▶ _Required actions_
1/ Rewrite the part of the planet-finding discussion that opens with "As for Terrestrial" and closes with "process of dying.", putting "unaided eye" in place of "naked eye".
2/ Carry the discussion of finding planets around other stars further, starting after its last sentence.

▶ _Text segment_
Here's the official web site:
http://planetquest.jpl.nasa.gov/TPF/tpf_index.html
Marz
QUOTE (imran @ Sep 24 2005, 10:17 AM)
To me this is one of the most exciting missions to be launched in the next decade.  In April 2004, the Terrestrial Planet Finder (TPF) got the go ahead from NASA as a set of two complementary observatories: a visible-light coronagraph (to launch around 2014) and a mid-infrared formation-flying interferometer (to launch before 2020).

Here's the official web site:
http://planetquest.jpl.nasa.gov/TPF/tpf_index.html
*


I agree completely. Right now, our detection of planets is skewed towards finding "freaks". Not only will this help confirm what a "normal" solar system looks like, but hopefully find some very earth-like planets in a nice orbit.
Myran
QUOTE
Marz said: Right now, our detection of planets is skewed towards finding "freaks".


Its true that a 'Hot Jupiter' close to its star could be more easy to detect due to the gravitational influence it have on the star.

But more distant worlds can and have been detected, the technology used was in fact made to find large gas giants in orbits many Au (astronomical units) from their parent star, the discovery of these 'freaks' came as a surprise to those all involved in this research.

The only planets that not orbit extremely close and have very little orbital eccentricity are the first confirmed extrasolar planets discovered by Polish astronomer Aleksander Wolszczan and those were a big surprise too.

As for Terrestrial Planet Finder it certainly are one interesting proposal, SIM PlanetQuest are a precursor mission closer in time:

http://planetquest.jpl.nasa.gov/SIM/sim_index.html
Richard Trigaux
The reason why only freaks were found is that the method still lacks sensitivity. It detects an effect on the star which is higher with heavier planets, and higher with a close planet too. This is the reason why the first detections are about very massive planets (20 times Jupiter in far orbit) of smaller planet very close to the star ("hot jupiters" 1-2 Jupiter mass).

But this is not representative of the average solar system, in very much the same way you cannot do a Herzprung-Russel diagram with the stars which are visible with the naked eye: most are "freak" stars in the process of dying.


We even not know why we found so many excentric orbits, if this is not simply a defect of the method, which would indicate an excentric planet when there is not.

All this is beacause we do not know exactly how a solar system forms from an accretion disk. The most common theories about this, is that ringlets form in the accretion disk, from gravitationnal resonance, leading to smaller clouds which can in turn condense into planets. This process creates circular orbits more or less regularly spaced (Titus Bode law) and explains well our solar system. But is this process the only one possible? Is the accretion disk homogenous, or has it some processes of its own? To explain planets on very eccentric orbits, or other oddities, special processes were evoked, such as planets migrating on other orbits, or collisions. But this does not hold really yet.

▶ _Record excerpts_
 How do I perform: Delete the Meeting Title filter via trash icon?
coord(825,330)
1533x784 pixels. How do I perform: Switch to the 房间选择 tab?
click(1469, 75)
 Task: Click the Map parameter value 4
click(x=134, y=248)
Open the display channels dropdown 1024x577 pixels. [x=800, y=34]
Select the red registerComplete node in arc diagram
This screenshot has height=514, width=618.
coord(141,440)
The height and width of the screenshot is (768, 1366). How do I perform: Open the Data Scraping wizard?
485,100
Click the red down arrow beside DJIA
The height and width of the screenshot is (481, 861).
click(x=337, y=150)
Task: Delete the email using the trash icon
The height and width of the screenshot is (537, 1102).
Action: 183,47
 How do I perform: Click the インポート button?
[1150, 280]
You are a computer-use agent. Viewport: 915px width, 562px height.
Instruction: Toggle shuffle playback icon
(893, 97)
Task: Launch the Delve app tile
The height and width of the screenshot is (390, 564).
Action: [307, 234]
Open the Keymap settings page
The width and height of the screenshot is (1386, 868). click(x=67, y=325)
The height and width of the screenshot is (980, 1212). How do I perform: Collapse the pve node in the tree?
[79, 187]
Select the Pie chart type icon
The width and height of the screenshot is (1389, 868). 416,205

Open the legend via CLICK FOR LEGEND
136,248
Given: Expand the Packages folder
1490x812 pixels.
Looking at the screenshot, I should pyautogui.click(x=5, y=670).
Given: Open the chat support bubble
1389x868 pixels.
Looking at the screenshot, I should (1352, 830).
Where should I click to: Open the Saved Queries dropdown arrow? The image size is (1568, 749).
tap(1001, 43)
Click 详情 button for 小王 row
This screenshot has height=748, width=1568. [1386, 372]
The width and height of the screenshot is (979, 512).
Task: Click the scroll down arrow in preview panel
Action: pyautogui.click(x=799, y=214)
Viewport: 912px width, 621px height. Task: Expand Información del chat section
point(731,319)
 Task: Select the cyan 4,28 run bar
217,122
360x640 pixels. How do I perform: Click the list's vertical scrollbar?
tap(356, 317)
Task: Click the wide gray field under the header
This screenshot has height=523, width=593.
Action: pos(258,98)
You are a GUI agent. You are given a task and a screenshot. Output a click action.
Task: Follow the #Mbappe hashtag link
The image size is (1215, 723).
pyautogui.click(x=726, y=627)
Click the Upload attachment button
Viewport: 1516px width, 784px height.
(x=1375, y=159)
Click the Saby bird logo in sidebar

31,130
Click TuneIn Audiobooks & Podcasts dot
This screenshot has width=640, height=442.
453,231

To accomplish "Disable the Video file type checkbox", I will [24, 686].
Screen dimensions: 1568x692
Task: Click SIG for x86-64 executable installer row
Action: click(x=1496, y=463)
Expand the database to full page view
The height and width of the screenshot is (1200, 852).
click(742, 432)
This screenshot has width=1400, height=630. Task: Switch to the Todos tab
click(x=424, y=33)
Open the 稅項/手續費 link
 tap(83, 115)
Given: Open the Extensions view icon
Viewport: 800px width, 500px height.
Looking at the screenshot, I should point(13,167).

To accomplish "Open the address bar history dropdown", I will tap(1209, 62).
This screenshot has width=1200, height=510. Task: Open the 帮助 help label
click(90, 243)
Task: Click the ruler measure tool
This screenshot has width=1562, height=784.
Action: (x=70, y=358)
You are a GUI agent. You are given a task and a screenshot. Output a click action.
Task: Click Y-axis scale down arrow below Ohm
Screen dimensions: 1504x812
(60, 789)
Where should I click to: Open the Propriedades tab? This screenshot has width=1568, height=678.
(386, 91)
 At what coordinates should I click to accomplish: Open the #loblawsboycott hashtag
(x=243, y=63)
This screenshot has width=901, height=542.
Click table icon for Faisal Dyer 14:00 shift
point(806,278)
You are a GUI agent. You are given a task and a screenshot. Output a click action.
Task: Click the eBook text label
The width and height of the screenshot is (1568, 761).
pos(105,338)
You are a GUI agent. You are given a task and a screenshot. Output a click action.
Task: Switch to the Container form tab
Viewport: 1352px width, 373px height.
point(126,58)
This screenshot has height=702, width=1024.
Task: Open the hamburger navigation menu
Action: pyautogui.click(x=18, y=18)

▶ _Responses to the tasks_
1/
As for Terrestrial Planet Finder it certainly are one interesting proposal, SIM PlanetQuest are a precursor mission closer in time:

http://planetquest.jpl.nasa.gov/SIM/sim_index.html
Richard Trigaux
The reason why only freaks were found is that the method still lacks sensitivity. It detects an effect on the star which is higher with heavier planets, and higher with a close planet too. This is the reason why the first detections are about very massive planets (20 times Jupiter in far orbit) of smaller planet very close to the star ("hot jupiters" 1-2 Jupiter mass).

But this is not representative of the average solar system, in very much the same way you cannot do a Herzprung-Russel diagram with the stars which are visible with the unaided eye: most are "freak" stars in the process of dying.

2/
So this is the reason why it is important to have a capability to find all the planets of a large group of stars. Regular planets, not just freaks or exceptions. And also what roles play lumps into the original nebula, double stars, age of the star, size of the star, metallicity of the star, rotation rate of the star, etc. Only this would allow us to really understand how planet systems form.

And will provide us at last a close estimate of one of the main astrophysical parametres of the Drake equation: the proportions of stars having Earth-like planets in their ecosphere, and thus potentially able to shelter life.
JRehling
QUOTE (Richard Trigaux @ Sep 25 2005, 03:33 AM)
The reason why only freaks were found is that the method still lacks sensitivity. It detects an effect on the star which is higher with heavier planets, and higher with a close planet too. This is the reason why the first detections are about very massive planets (20 times Jupiter in far orbit) of smaller planet very close to the star ("hot jupiters" 1-2 Jupiter mass).

[...]

So this is the reason why it is important to have a capability to find all the planets of a large group of stars. [...]

And will provide us at last a close estimate of one of the main astrophysical parametres of the Drake equation [...]
*


Richard, I think you're absolutely right, top to bottom on this, and very well put.

I have wondered if an important "decision" point in the evolution of a planetary system isn't the eccentricity of its largest planet (in those systems, like ours, where one planet is considerably more massive than the others). Because the dynamics of that planet's orbit is going to be a very large factor in the orbits of the other planets. So we may learn a lot with methods that merely find the "Jupiters" (in orbits 3-20 AU out, whether they are relatively circular or not). But while that would be more informative than the "freak-biased" methods we now have, of course the best thing would be a true unbiased sample of worlds.
Richard Trigaux
Thanks for your approbation, JRehling.

I am much bothered by the very eccentric orbits found, as they go straight against the standard model of accretion disk. In an accretion disk, we can expect that, due to friction, any particule in an eccentric or inclinated orbit will quickly join a circular orbit in grossly the plane of the ring. This does not allow for very eccentric or very inclinated bodies. If such bodies are real, they require special processes to form, or to go on the orbits they are today.

But I join your opinion about, once a heavy body is formed, it forces the formation of the others on resonant orbits, leading to a system which obeys the Titus Bode law. (regularly spaced circular and coplanar orbits).

But with my opinion it is not so simple, and there are very likely different scenarios for the formation of a system, depending on the sequence of events.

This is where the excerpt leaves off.